Around 3 p.m. on June 10, 2022, the Nicaraguan interior ministry summoned María Alicia Talavera, the director of independent news outlet Trinchera de la Noticia, to a meeting to inform her that the Nicaraguan judiciary had canceled the outlet’s legal status and would be seizing all assets, according to a report by Spanish news agency EFE, which cited Talavera.
Moments later, Nicaraguan National Police officers raided the outlet’s offices in the capital Managua and “aggressively forced” the outlet’s receptionist and accountant to leave, according to EFE and multiple news reports. Later on June 10, Trinchera de la Noticia announced that it was shutting down operations. EFE reported on June 12 that the police still occupied the offices.

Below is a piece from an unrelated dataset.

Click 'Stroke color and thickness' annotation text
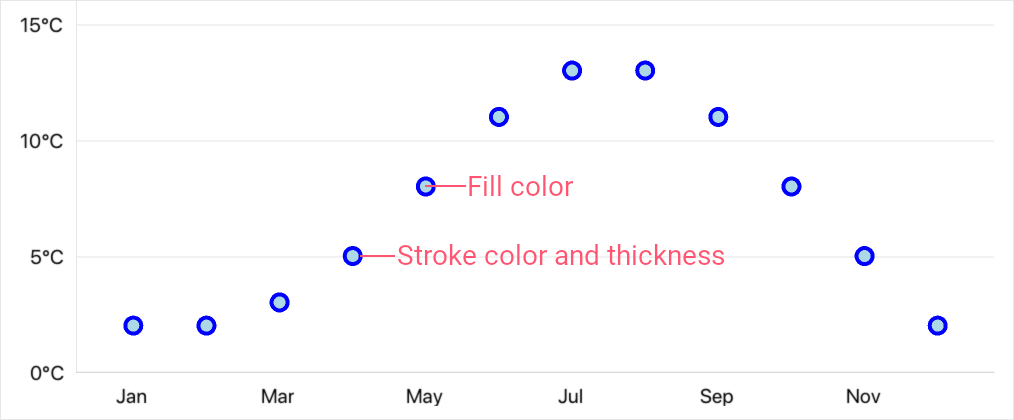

The official notice of the closure, which Nicaraguan news website Confidencial published and CPJ reviewed, was issued by the Public Registry of Real Estate, which is under Nicaragua’s judicial branch. It accused Trinchera de la Noticia of committing a “severe infraction” by violating various articles of Nicaragua’s criminal code, commercial code, the General Law of Public Registries, and others. The resolution stated that the outlet “disrupted social peace and refused to provide information within the established time frame or did so incompletely” and ordered the outlet’s owners to pay a fine of 53,748 córdobas (US$1,500).
CPJ called Talavera several times and sent a message through Twitter to the outlet seeking comment. The outlet’s Twitter account responded, saying that Trinchera de la Noticia was not giving any further statements. CPJ emailed the Nicaraguan police and judiciary for comment but did not receive a response.
Trinchera de la Noticia was founded in 1999 by journalist Xavier Reyes Alba and produced a news website and a weekly print tabloid distributed in hotels and embassies in Managua, according to the U.S. Congress-funded broadcaster Voice of America. That report said the outlet operated on an annual subscription basis and usually covered politics and financial news. After its closure, there is only one subscriber-funded print tabloid–Bolsa de Noticias–left in Nicaragua, according to that report.
CPJ has extensively covered the Nicaraguan government’s ongoing crackdown against the press since a wave of protests in spring 2018, including imprisonments, criminal proceedings, the occupation of news outlets, criminal defamation charges, and physical attacks. One journalist was killed while covering protests in April 2018.